::: Text provided
On Honesty: Reflections of a Reformed Liar

10 04 2014

Always tell the Truth. That way, you don’t have to remember what you said.
~ Mark Twain

I guess I’ll just blurt this out: I haven’t always been a stickler for the truth.

In fact, during my formative years, my parents grew weary of me stonewalling where the truth was concerned. Once, I was sent outside to get firewood from the pile against the back wall of our house, underneath the picture window in the family room. There had been wet weather, followed by plummeting temperatures, which caused ice to form like a layer of cement between the neatly stacked rows. I grabbed a piece of wood and it wouldn’t budge, so I applied brute force. The log broke free from its ice casing and flew upward – directly into the plate glass of the huge window, cracking it straight up the middle. After brief consideration of my course of action, I quickly gathered the rest of the firewood and took it inside. I didn’t mention the broken window to anyone as I nonchalantly proceeded through the day.
::::::
Work to be completed —
In the reflections on honesty above, where was the firewood pile?
::: Dataset content
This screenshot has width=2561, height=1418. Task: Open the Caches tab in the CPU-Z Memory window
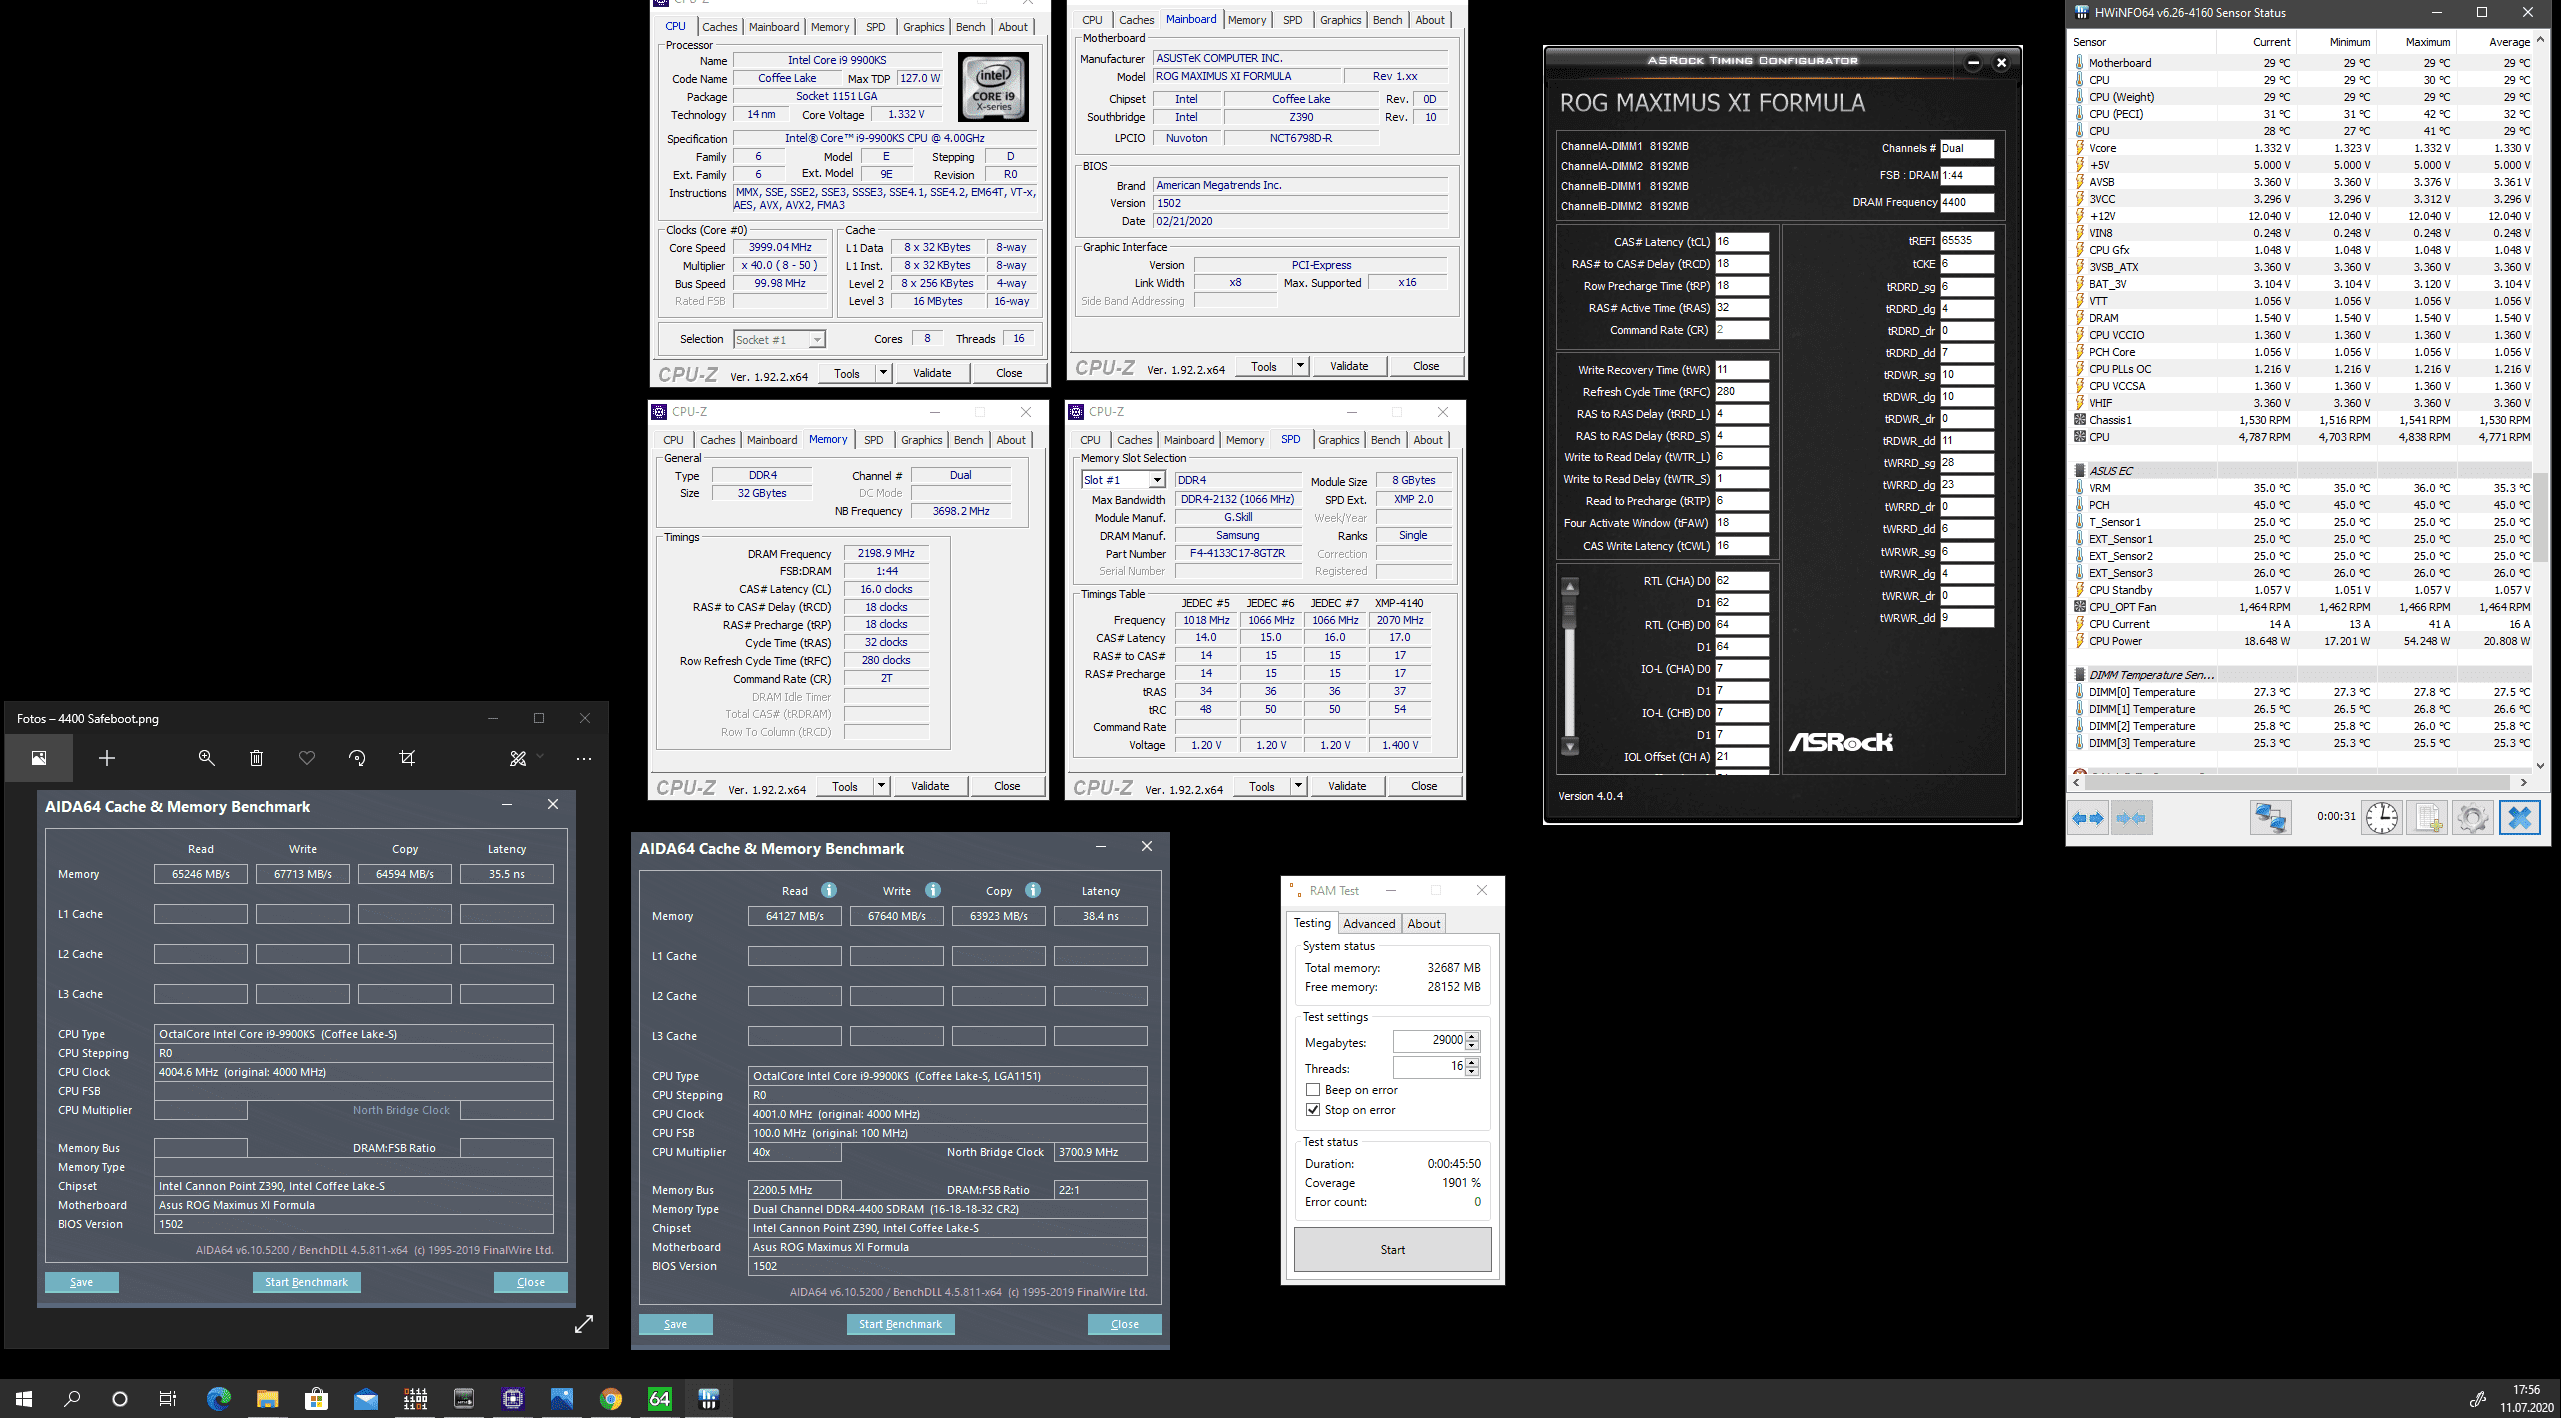pos(717,440)
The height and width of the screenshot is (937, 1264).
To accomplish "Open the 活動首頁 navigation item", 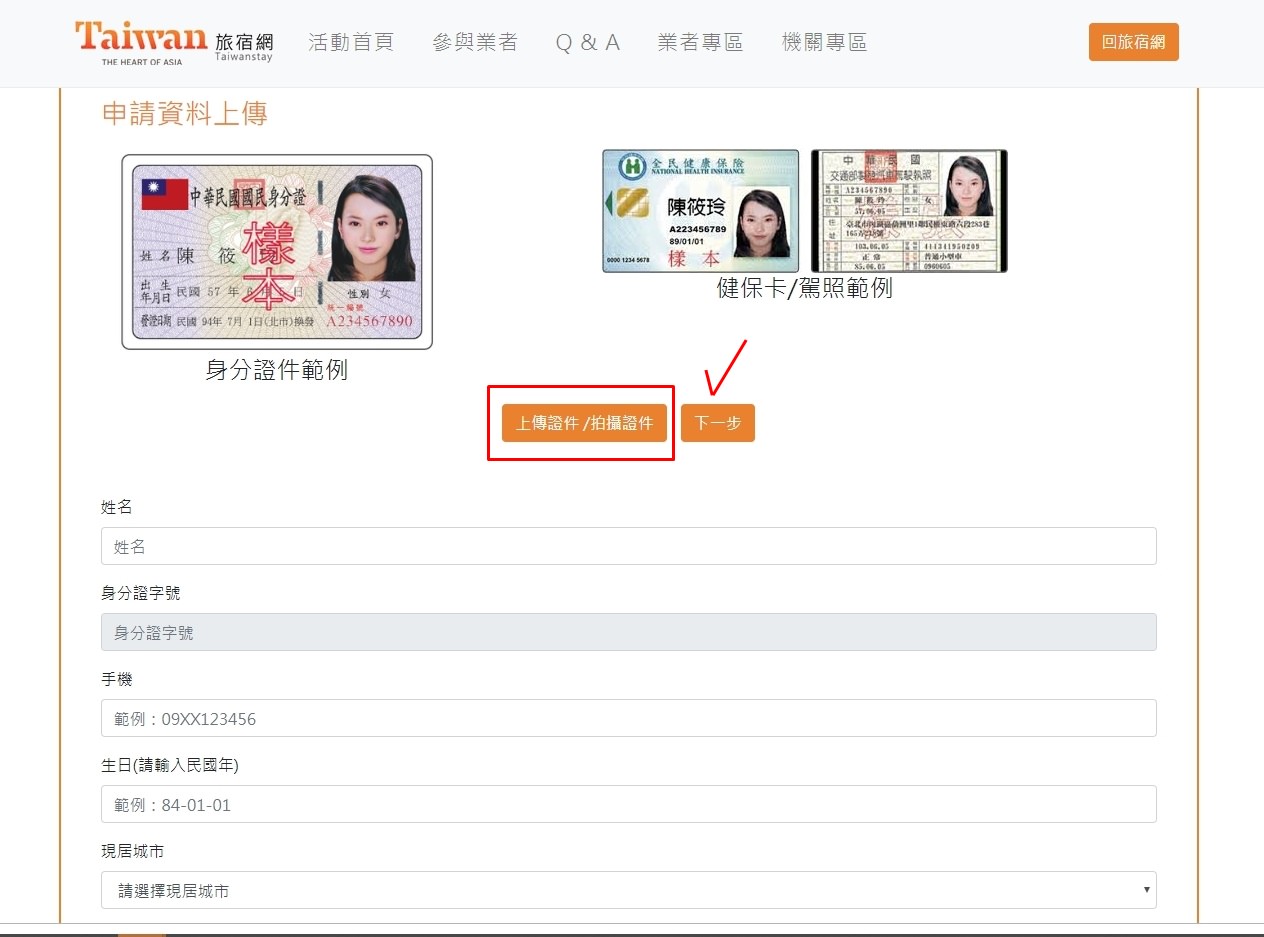I will tap(351, 42).
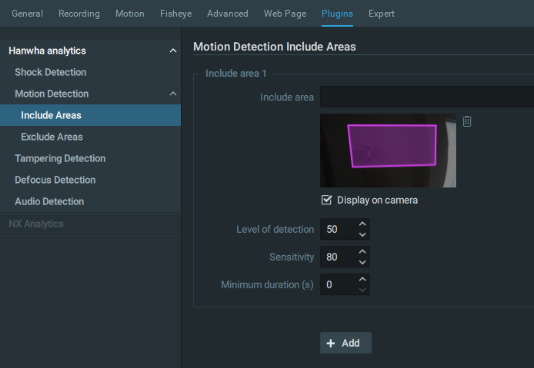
::::::
Expected answer —
Against the back wall of the house, underneath the picture window in the family room.